Oldham also made the B finals of the March 11 freestyle sprint, a race also won by Seemann. By finishing top 10, Oldham earned All-American recognition in both her races.
“To get medals in both races, I think Kate was absolutely floored,” said August Teague, AVSC’s Nordic program director. “That third place was special. It was one going into we knew we had a chance of doing well in. I think she was disappointed we didn’t get to try the skate distance, because I think she had her sights set on that win.”
Junior nationals had been scheduled to hold a skate mass start on March 13 and a classic relay the following day, but both those events were ultimately canceled because of the COVID-19 pandemic that was just reaching the Truckee area.
Still, it was a strong showing for the Aspen club as a whole, which sent a program best 11 athletes to junior nationals. Their previous record of attendees had been eight, which came only last winter. Aspen’s Everett Olson had arguably the next best result behind Oldham, taking 12th in the men’s U20 classic, the highest-level race at junior nationals. Teague said Olson would have been a strong All-American contender in the skate race.
The most surprising finish, according to Teague, was Roaring Fork freshman Corbin Carpenter, who finished 17th in the U16 race. He was one of the many “little breakthroughs” the club saw while in California.
“We are slowly building the culture around hard work and year-round commitment to a sport,” Teague said. “I was lucky in that I had some really good support and staff that have been in place now for a couple of years that have helped build that culture. Then I think the kids themselves went out and actually did the hard work.”
IN SIMI’S FOOTSTEPS
With the coronavirus bringing an early end to the ski season, athletes like Oldham can now look ahead to those next steps. For the CRMS senior, it will be moving on to compete at Middlebury College in Vermont, the same school that Aspen Olympian and World Cup cross-country skier Simi Hamilton also attended.
“I’ve been looking for the next step up in training and I’m really excited to have a strong girls team; the Middlebury team was really, really good this year,” Oldham said. “I’m really excited to have a new training group.”
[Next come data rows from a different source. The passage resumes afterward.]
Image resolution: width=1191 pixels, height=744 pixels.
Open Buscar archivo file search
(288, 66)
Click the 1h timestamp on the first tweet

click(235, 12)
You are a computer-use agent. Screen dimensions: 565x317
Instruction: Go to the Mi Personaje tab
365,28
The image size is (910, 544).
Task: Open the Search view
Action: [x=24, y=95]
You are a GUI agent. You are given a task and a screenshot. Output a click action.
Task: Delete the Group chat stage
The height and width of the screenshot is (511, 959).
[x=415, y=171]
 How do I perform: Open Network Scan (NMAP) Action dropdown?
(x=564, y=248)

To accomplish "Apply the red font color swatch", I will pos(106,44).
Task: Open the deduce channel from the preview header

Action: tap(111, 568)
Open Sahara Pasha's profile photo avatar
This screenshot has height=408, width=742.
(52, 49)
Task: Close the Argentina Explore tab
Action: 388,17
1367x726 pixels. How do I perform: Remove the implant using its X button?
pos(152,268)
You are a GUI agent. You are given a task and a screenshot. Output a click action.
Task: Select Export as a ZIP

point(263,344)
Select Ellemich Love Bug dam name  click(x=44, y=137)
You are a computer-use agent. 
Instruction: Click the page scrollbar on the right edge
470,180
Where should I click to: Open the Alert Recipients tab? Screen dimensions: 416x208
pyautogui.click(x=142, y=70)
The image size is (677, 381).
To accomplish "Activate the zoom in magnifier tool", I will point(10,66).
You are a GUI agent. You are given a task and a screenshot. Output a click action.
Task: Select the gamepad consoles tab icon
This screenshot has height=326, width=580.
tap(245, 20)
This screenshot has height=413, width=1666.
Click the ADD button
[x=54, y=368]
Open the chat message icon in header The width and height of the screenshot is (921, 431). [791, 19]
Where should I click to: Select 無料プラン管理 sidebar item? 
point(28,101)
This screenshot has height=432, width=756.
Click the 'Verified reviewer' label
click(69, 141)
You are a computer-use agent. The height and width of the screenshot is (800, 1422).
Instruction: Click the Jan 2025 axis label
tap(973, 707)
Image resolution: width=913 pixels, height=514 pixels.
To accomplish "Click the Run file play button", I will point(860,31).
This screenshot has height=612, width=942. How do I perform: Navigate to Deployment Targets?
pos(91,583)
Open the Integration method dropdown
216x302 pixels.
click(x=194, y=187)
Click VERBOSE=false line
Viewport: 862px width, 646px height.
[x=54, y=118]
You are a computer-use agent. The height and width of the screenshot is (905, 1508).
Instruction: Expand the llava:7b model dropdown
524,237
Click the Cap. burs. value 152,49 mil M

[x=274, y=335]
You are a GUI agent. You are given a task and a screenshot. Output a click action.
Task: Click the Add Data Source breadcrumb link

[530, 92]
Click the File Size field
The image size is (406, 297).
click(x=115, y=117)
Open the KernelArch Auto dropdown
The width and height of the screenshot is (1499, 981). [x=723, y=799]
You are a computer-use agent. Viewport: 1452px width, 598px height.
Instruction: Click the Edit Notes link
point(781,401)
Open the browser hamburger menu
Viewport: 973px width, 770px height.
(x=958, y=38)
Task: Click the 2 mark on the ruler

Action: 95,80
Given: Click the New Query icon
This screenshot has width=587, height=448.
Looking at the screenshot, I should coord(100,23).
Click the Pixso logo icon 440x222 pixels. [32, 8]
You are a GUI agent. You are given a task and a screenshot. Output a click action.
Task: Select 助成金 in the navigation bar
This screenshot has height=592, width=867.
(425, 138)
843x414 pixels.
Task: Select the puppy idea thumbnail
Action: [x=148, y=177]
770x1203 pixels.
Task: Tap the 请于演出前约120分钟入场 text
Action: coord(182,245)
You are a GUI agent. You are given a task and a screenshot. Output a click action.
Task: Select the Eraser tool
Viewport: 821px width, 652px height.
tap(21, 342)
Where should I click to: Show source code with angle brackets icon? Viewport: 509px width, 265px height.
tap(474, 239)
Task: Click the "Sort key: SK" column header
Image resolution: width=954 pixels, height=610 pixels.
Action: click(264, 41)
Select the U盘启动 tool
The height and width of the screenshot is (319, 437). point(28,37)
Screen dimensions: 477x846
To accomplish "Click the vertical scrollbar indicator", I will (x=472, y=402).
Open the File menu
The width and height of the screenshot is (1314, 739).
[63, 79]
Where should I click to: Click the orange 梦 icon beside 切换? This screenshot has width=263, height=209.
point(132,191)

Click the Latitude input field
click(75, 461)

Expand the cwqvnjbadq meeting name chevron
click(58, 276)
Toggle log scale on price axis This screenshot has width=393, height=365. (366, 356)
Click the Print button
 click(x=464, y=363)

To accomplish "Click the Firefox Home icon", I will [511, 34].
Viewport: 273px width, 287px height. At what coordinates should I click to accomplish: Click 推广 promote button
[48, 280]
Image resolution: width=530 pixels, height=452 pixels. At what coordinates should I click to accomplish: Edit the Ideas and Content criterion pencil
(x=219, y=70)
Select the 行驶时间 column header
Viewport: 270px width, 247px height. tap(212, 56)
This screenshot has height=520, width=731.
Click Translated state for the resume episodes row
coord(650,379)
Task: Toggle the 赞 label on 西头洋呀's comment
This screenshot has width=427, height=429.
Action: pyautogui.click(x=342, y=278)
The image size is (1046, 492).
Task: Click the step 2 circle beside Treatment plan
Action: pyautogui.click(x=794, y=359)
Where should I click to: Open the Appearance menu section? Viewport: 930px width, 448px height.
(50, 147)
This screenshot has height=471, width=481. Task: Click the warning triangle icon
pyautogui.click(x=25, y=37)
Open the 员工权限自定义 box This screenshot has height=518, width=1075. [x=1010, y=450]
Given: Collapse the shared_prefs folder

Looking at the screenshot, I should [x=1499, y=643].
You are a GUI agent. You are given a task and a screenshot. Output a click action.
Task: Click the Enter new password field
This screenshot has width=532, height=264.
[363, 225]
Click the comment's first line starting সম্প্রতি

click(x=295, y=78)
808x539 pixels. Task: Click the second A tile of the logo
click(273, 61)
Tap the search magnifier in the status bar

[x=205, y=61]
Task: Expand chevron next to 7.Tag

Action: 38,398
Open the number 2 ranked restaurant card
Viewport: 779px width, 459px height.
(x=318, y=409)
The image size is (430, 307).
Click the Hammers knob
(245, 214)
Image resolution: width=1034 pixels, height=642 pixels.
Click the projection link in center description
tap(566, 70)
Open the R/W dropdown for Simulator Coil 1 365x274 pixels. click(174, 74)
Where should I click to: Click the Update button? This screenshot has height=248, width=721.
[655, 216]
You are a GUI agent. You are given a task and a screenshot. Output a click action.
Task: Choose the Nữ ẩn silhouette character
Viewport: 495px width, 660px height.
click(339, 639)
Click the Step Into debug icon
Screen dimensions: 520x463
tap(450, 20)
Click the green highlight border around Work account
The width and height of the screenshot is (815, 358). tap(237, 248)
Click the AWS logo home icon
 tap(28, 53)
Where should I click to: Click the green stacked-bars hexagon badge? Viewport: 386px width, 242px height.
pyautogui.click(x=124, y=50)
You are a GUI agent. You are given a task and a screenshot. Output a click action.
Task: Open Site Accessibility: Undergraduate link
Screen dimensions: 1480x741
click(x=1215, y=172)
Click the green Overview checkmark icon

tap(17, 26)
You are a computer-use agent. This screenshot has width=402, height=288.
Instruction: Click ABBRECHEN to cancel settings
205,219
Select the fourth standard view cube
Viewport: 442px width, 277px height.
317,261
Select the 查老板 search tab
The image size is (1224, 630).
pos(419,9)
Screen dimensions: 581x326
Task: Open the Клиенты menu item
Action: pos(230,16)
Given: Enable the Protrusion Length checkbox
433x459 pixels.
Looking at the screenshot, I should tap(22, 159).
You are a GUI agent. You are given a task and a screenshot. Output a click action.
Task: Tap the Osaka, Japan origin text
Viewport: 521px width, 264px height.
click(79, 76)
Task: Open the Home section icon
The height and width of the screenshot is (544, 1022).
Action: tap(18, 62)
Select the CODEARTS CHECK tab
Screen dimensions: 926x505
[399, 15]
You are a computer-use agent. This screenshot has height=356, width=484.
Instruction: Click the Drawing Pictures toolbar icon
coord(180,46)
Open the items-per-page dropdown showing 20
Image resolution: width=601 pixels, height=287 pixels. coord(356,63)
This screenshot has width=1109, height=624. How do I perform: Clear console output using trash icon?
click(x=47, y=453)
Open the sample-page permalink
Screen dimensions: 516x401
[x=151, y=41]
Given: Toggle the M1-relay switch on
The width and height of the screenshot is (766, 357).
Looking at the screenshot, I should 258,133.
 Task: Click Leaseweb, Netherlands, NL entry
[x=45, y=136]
Being a private school, Middlebury asked for an early commitment from Oldham. At the time, she didn’t have many other offers — although they would come by the handful as the season progressed — but she felt comfortable with the coaches and current Middlebury athletes to make it official and follow in Hamilton’s footsteps.
“I had a choice to either wait and try to figure something out after or commit to Middlebury. It wasn’t actually too hard of a decision because I was really excited about Middlebury and I loved it when I visited,” Oldham said. “While it felt a little bit premature, it in the end wasn’t really a hard decision.”